◆ Set exercise ◆
Can you replace "dollar icon" with "currency icon" in the records from the line with "The height and width of the screenshot is (840, 1434)." to the line with "Action: pyautogui.click(x=415, y=43)", leaving everything else in those lines unchanged?

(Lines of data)
====

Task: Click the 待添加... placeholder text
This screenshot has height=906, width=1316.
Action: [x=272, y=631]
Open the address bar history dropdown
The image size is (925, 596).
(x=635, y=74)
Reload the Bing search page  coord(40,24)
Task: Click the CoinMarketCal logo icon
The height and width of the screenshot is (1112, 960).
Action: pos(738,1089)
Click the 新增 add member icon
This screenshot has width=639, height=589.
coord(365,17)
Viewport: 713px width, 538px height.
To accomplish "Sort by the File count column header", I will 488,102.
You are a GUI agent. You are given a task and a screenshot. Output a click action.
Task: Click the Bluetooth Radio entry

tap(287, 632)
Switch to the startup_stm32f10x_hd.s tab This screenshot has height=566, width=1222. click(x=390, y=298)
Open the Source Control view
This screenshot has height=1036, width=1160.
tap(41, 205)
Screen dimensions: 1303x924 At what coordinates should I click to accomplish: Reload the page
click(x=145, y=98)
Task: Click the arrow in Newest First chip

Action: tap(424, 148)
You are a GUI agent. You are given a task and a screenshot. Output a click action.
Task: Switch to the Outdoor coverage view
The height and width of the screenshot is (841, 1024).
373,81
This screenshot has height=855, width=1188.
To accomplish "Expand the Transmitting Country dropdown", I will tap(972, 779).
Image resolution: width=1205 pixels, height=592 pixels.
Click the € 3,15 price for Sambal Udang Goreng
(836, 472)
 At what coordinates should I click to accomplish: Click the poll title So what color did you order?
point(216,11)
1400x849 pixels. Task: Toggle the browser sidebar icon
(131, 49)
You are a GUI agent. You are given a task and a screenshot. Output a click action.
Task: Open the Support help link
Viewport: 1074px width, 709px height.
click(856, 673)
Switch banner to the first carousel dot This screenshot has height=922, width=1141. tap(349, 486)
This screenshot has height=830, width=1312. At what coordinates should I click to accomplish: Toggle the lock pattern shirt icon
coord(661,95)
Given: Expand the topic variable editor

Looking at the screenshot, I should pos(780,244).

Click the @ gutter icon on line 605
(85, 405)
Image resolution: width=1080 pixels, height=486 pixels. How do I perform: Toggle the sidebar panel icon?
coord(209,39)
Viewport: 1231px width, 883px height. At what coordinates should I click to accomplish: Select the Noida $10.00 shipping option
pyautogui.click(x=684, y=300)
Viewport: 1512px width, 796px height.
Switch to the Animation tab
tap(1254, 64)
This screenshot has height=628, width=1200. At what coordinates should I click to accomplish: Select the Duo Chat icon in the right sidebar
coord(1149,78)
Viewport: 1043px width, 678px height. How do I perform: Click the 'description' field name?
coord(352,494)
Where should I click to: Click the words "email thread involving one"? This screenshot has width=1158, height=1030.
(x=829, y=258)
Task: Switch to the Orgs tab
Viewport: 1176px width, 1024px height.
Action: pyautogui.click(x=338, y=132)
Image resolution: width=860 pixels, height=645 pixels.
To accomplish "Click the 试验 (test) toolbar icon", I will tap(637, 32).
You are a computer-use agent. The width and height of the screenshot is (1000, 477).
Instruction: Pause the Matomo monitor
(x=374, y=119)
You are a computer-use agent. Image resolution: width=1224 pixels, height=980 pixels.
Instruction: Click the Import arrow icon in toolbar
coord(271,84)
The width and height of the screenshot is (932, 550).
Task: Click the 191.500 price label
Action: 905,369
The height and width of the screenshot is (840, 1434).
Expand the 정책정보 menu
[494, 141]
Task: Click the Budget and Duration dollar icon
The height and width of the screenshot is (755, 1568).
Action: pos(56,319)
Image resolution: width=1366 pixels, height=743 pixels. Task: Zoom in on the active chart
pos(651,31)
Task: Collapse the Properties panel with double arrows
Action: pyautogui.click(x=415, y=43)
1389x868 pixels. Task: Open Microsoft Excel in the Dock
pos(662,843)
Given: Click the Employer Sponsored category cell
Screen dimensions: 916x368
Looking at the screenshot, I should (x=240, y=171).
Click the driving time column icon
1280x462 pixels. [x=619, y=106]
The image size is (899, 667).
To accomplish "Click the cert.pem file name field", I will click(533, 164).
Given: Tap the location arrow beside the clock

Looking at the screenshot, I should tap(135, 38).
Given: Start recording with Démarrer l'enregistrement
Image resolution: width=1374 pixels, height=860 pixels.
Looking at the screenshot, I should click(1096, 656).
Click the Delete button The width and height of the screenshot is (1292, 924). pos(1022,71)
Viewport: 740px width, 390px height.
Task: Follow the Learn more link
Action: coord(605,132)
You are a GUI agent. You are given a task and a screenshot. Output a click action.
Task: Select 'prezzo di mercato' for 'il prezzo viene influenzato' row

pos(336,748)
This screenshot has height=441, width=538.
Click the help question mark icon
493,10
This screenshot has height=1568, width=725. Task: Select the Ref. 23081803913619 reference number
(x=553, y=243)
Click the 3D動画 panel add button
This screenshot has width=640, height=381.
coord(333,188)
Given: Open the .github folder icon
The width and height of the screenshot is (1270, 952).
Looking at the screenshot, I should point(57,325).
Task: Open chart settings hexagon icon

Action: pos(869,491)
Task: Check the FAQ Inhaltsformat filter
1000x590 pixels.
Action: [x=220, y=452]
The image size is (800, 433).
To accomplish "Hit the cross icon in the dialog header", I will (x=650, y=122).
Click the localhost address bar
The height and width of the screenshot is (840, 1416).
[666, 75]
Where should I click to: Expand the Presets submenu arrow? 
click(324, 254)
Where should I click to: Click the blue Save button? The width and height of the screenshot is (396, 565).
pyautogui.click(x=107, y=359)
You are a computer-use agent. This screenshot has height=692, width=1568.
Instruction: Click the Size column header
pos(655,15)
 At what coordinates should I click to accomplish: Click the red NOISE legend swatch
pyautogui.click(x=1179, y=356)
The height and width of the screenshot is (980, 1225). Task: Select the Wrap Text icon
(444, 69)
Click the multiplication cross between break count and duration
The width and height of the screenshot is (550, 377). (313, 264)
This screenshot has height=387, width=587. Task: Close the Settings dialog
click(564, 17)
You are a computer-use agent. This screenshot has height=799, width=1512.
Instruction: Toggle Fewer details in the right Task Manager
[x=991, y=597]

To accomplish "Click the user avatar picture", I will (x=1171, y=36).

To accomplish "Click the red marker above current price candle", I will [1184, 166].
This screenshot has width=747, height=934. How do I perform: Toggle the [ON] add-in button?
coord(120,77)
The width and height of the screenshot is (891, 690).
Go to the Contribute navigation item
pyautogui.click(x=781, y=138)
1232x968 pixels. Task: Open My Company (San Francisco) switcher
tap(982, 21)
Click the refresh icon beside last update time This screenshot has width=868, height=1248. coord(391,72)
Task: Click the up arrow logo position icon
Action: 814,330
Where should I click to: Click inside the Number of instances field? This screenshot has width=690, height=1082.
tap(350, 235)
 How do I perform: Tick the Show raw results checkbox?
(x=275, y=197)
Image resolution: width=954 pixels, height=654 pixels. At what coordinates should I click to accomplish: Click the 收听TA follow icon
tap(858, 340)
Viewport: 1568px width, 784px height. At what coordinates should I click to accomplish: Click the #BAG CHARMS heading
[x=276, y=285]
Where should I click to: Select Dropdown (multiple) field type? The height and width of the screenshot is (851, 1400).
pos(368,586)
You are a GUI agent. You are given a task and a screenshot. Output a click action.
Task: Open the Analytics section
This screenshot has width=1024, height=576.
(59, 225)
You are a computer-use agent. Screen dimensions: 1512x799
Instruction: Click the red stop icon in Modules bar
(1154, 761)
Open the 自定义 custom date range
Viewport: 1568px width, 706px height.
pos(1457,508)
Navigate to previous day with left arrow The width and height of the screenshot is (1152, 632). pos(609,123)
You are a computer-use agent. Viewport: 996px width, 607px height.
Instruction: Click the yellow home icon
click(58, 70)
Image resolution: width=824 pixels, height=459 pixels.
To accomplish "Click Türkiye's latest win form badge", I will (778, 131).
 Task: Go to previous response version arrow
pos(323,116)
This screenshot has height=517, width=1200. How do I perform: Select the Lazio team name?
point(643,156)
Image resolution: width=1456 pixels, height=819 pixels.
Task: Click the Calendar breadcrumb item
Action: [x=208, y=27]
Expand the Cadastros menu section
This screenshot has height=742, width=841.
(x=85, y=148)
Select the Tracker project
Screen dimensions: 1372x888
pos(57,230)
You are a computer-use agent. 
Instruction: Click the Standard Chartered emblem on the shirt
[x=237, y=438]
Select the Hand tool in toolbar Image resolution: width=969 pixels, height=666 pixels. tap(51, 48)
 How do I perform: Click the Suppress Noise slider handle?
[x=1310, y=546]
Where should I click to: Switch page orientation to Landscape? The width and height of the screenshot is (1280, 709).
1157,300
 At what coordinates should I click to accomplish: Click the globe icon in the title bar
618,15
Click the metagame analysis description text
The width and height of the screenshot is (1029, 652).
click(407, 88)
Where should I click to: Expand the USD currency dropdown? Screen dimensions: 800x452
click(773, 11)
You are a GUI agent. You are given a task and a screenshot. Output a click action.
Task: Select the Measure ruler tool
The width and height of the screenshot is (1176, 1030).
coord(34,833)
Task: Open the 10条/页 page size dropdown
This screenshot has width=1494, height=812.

====

◆ Written response ◆
The height and width of the screenshot is (840, 1434).
Expand the 정책정보 menu
[494, 141]
Task: Click the Budget and Duration currency icon
The height and width of the screenshot is (755, 1568).
Action: pos(56,319)
Image resolution: width=1366 pixels, height=743 pixels. Task: Zoom in on the active chart
pos(651,31)
Task: Collapse the Properties panel with double arrows
Action: pyautogui.click(x=415, y=43)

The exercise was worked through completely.